O país está entregue a pessoas de formação académica rápida e simplificada, ou então a estrangeirados que fizeram a sua formação no exterior e que aí continuaram a viver, desconhecendo a realidade portuguesa e que hoje fazem experiência social num país à beira de soçobrar.
Acreditamos que Portugal vai dar a volta porque estas medidas irão ser interrompidas tanto no país como na Europa, apesar de nessa altura já terem sido produzidos danos irreparáveis nas gerações actuais e especialmente nos mais novos que apenas podem ver solução lá fora.
Como afirmávamos num artigo de opinião há semanas, a actual crise tem um carácter sistémico e paradigmático, pois estamos a romper com a sociedade industrial e a descortinar a sociedade do conhecimento. Países como Portugal, que ensaiam soluções e remédios do passado, vão ter mais dificuldade de aí entrar.
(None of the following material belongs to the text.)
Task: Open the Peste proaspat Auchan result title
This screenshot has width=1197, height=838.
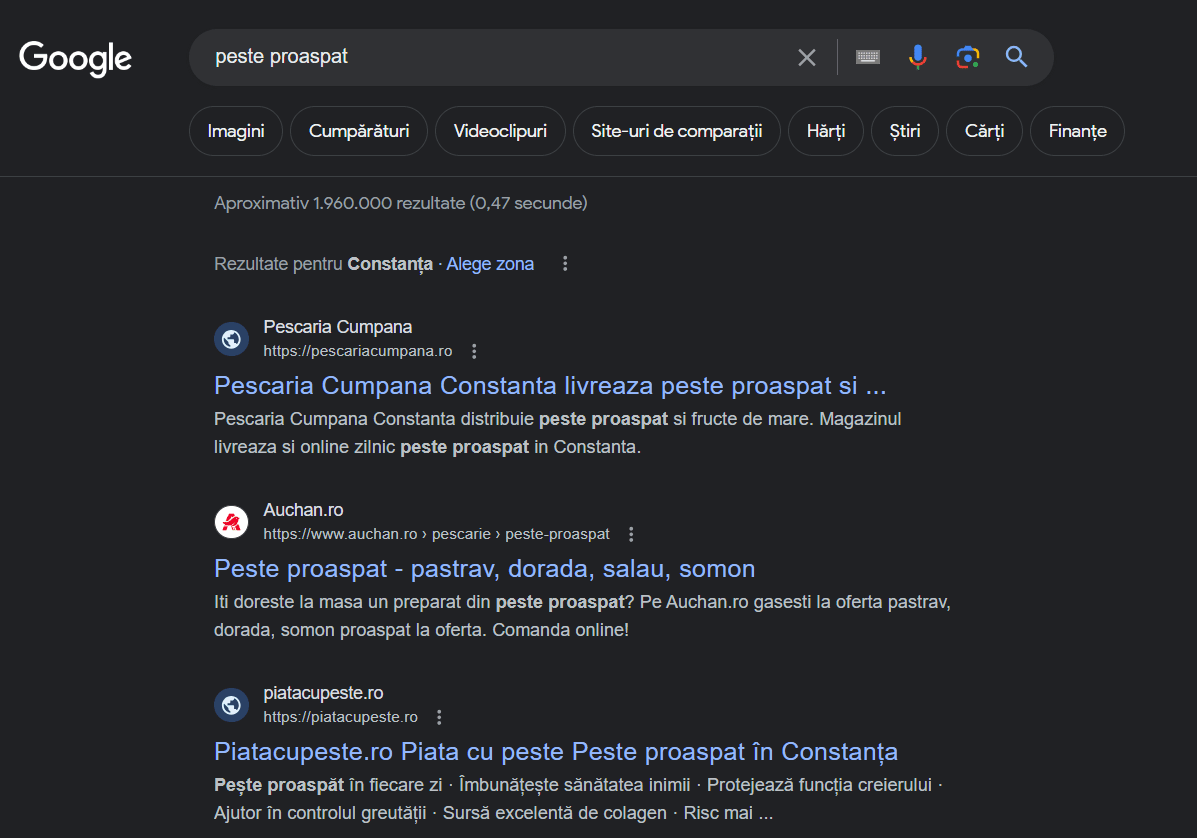Action: 484,569
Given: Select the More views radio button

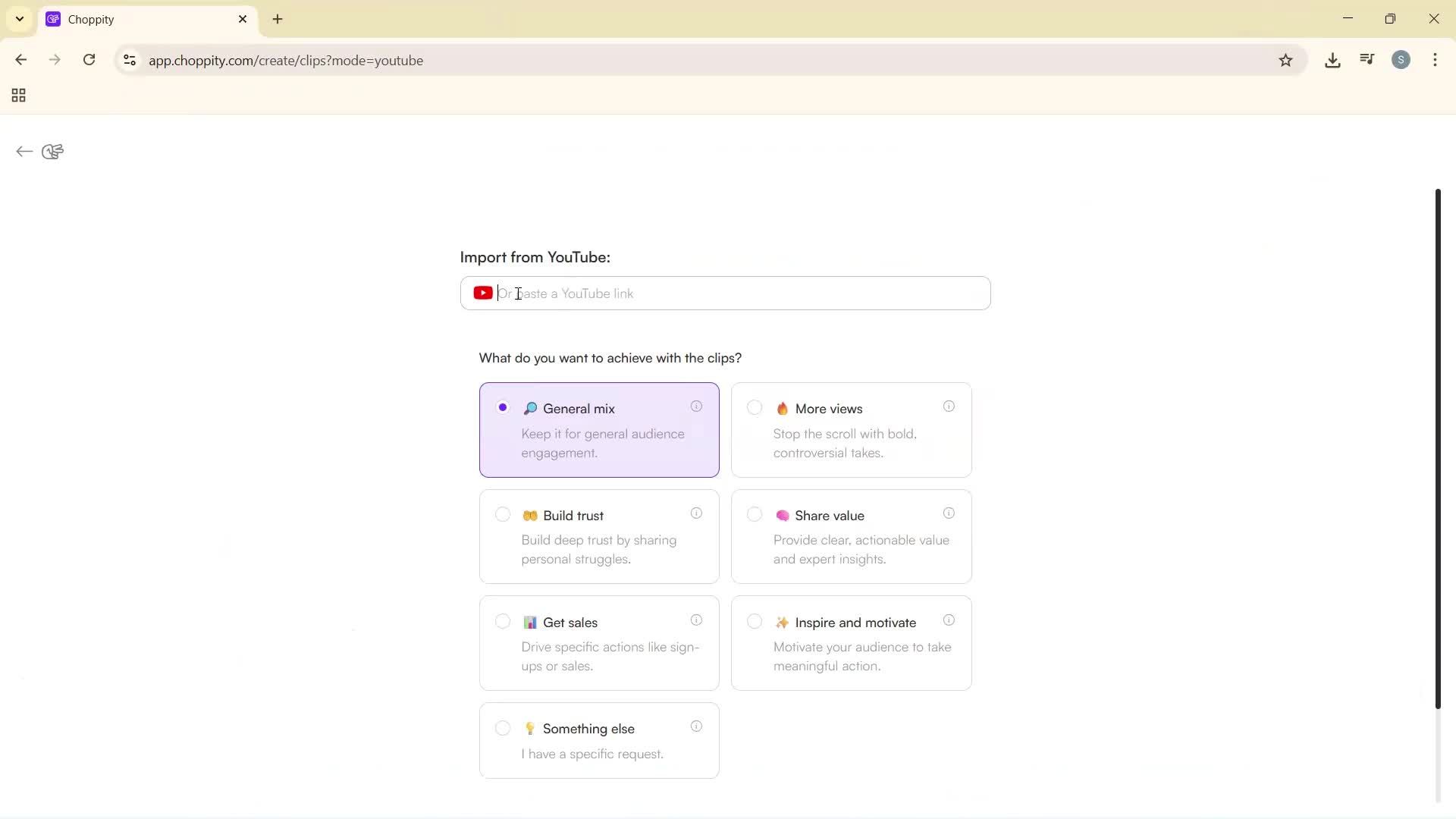Looking at the screenshot, I should click(x=755, y=407).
Mas vai ser inevitável, e com optimismo, o que irá ocorrer em todo o mundo alargar-se-á a Portugal e o futuro voltará a ser risonho, queiram ou não queiram estes aprendizes de feiticeiro.
Há dez anos antecipámos o que poderia vir a acontecer a todo o conjunto das indústrias tradicionais e poucos acreditaram. O cenário pior, que achávamos muito difícil de acontecer, foi afinal aquele que se vive hoje.
Por isso, uma vez mais afirmamos que estamos pessimistas no curto prazo, até pelos responsáveis que lideram os processos em curso, mas muito optimistas no médio e longo prazos. O mundo vai ser melhor e tem recursos e pessoas para o merecerem.

PS – Depois da declaração do ministro Vítor Gaspar na terça-feira, não ficámos mais optimistas para os próximos tempos, pois confirmou cabalmente o que Passos Coelho havia anunciado e antecipou o agravamento de outras imposições, não mostrando a mínima sensibilidade para o problema do desemprego. Afinal o que parece é!